The required dependencies to run these models can be installed using mamba
and the provided environment file:
mamba env create -f devtools/conda-envs/env.yaml
You will then need to install this package from source, first clone the repository from github:
git clone https://github.com/jthorton/nagl-mbis.git
cd nagl-mbis
With the nagl environment activate install the models via:
pip install -e . --no-build-isolation
NAGL-MBIS offers some pre-trained models to compute conformation independent MBIS charges, these can be loaded using the following code in a script
from naglmbis.models import load_charge_model
# load two pre-trained charge models
charge_model = load_charge_model(charge_model="nagl-v1-mbis")

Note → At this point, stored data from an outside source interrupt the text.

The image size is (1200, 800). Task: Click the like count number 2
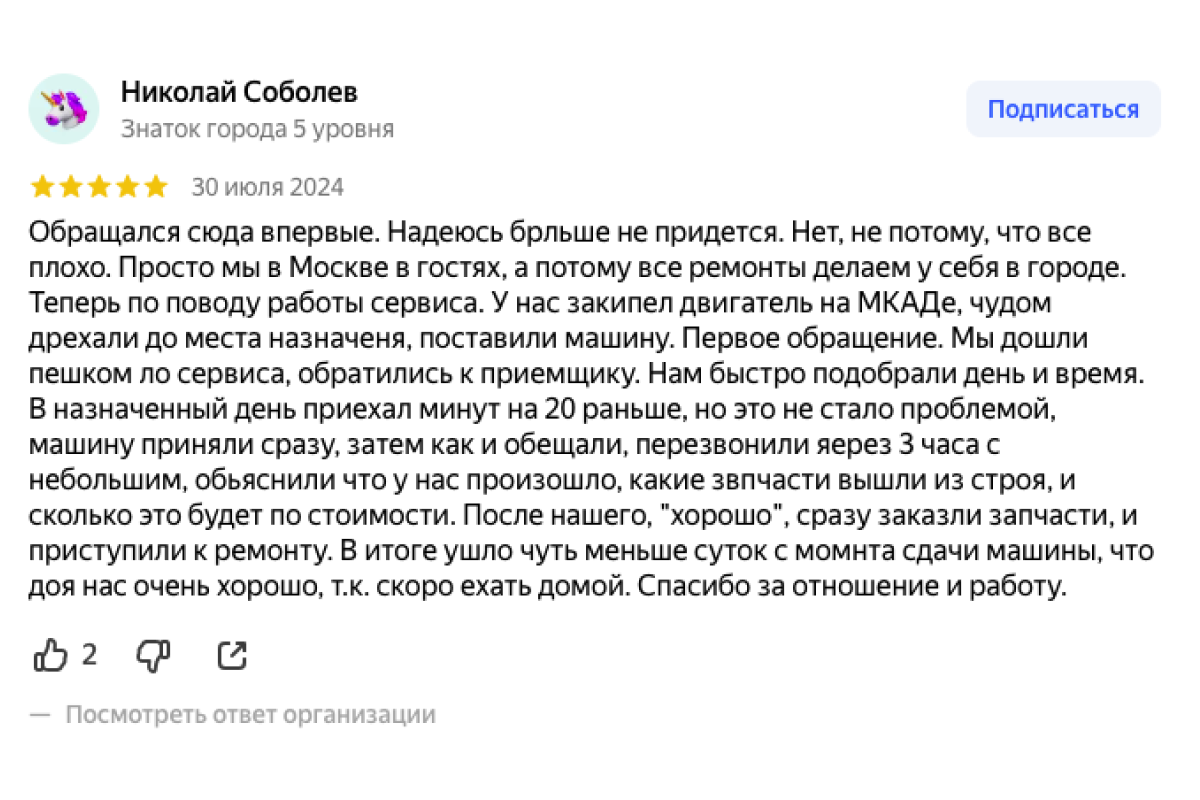89,655
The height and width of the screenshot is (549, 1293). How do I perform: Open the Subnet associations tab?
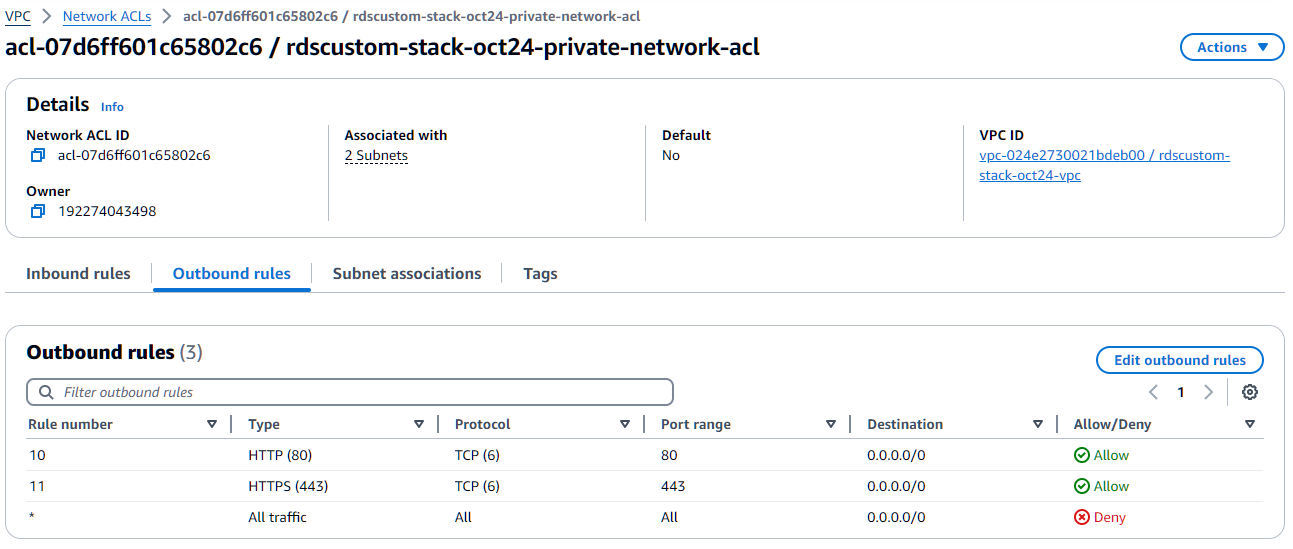click(x=407, y=273)
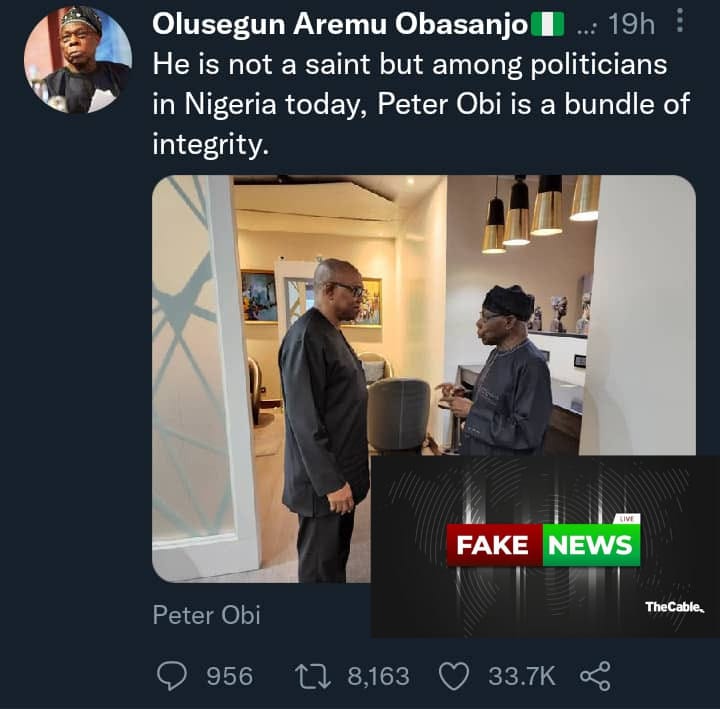Open the attached photo of two men
Viewport: 720px width, 709px height.
[423, 378]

# load a model trained to scf dipole and mbis charges
charge_model_2 = load_charge_model(charge_model="nagl-v1-mbis-dipole")
we can then use these models to predict the corresponding properties for a given openff-toolkit Molecule object or rdkit Chem.Mol
.
from openff.toolkit.topology import Molecule
# create ethanol
ethanol = Molecule.from_smiles("CCO")
# predict the charges (in e) and atomic volumes in (bohr ^3)

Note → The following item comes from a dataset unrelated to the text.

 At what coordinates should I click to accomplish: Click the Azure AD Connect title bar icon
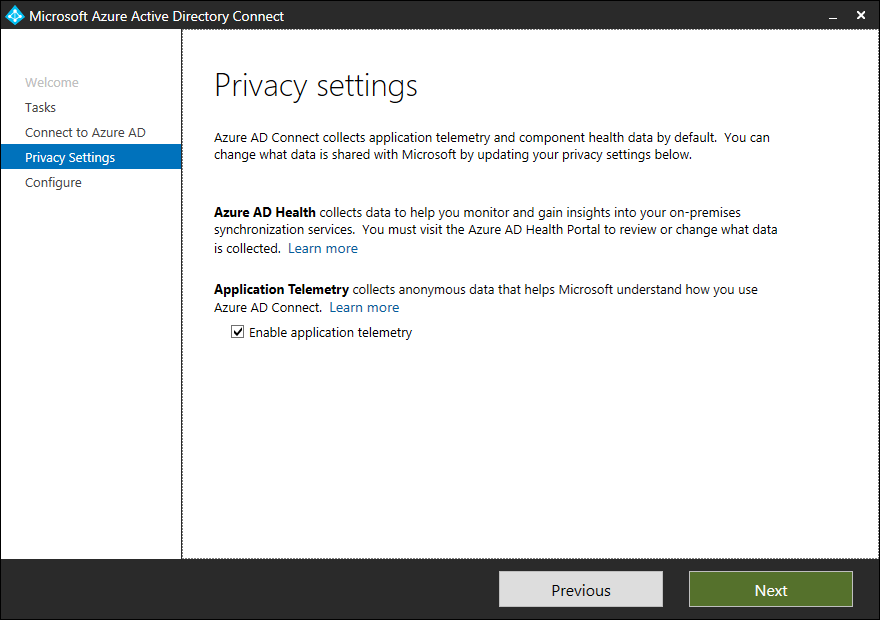point(16,15)
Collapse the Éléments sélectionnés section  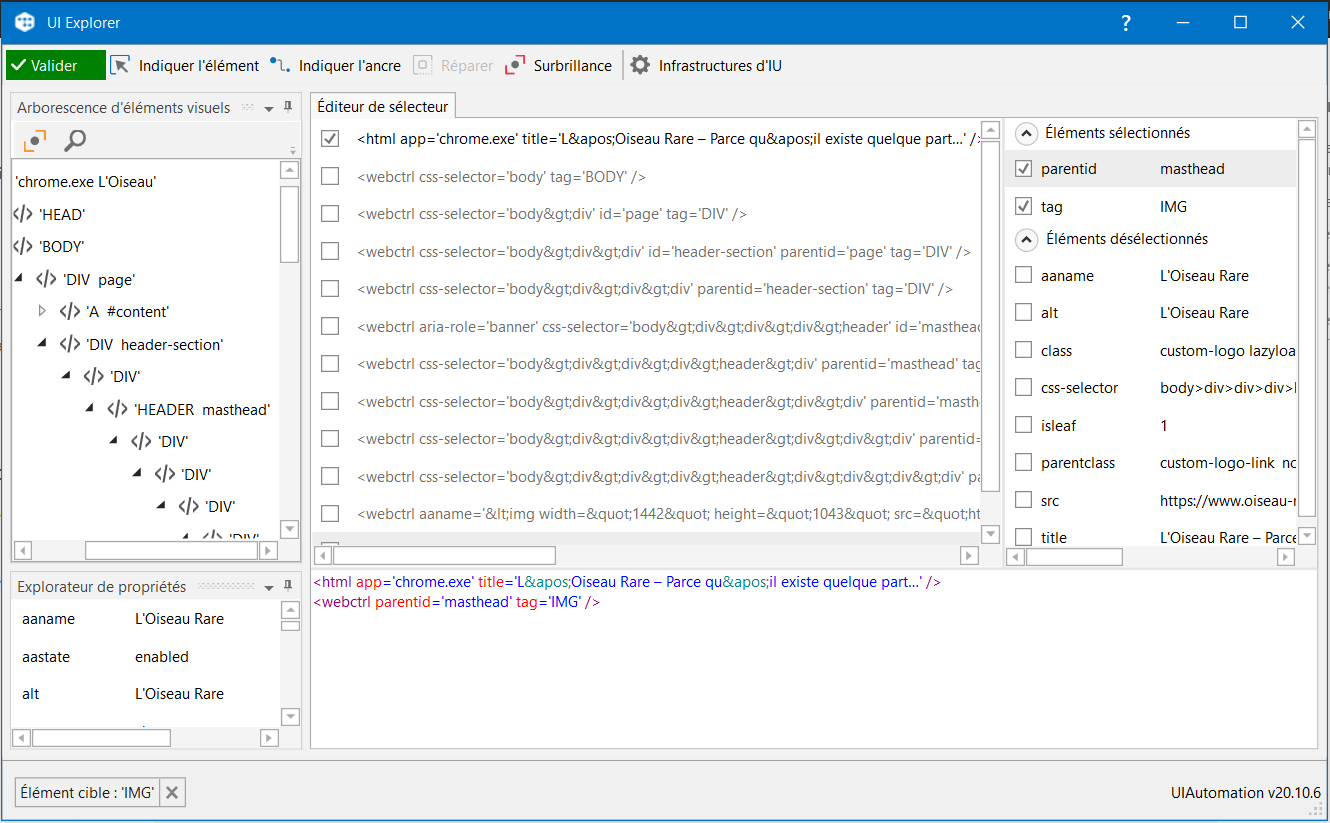click(1026, 133)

charges = charge_model.compute_properties(ethanol.to_rdkit())["mbis-charges"]
volumes = charge_model_2.compute_properties(ethanol.to_rdkit())["mbis-volumes"]
Alternatively we provide an openff-toolkit parameter handler plugin which allows you to create an openmm system
using the normal python pathway with a modified force field which requests that the NAGMBIS
model be used to
predict charges and LJ parameters. We provide a function which can modify any offxml to add the custom handler
from naglmbis.plugins import modify_force_field
from openff.toolkit.topology import Molecule
nagl_sage = modify_force_field(force_field="openff_unconstrained-2.0.0.offxml")
# write out the force field to file
nagl_sage.to_file("nagl_sage.offxml")
# or use it to create an openmm system
methanol = Molecule.from_smiles("CO")
openmm_system = nagl_sage.create_openmm_system(topology=methanol.to_topology())
This model uses a minimal set of basic atomic features including
- one hot encoded element
- the number of bonds
- ring membership of size 3-8
- n_gcn_layers 5
- n_gcn_hidden_features 128
- n_mbis_layers 2
- n_mbis_hidden_features 64
- learning_rate 0.001
- n_epochs 1000
These models were trained on the OpenFF ESP Fragment Conformers v1.0 dataset which is on QCArchive. The dataset was computed using HF/6-31G* with PSI4 and was split 80:10:10 using the deepchem maxmin spliter.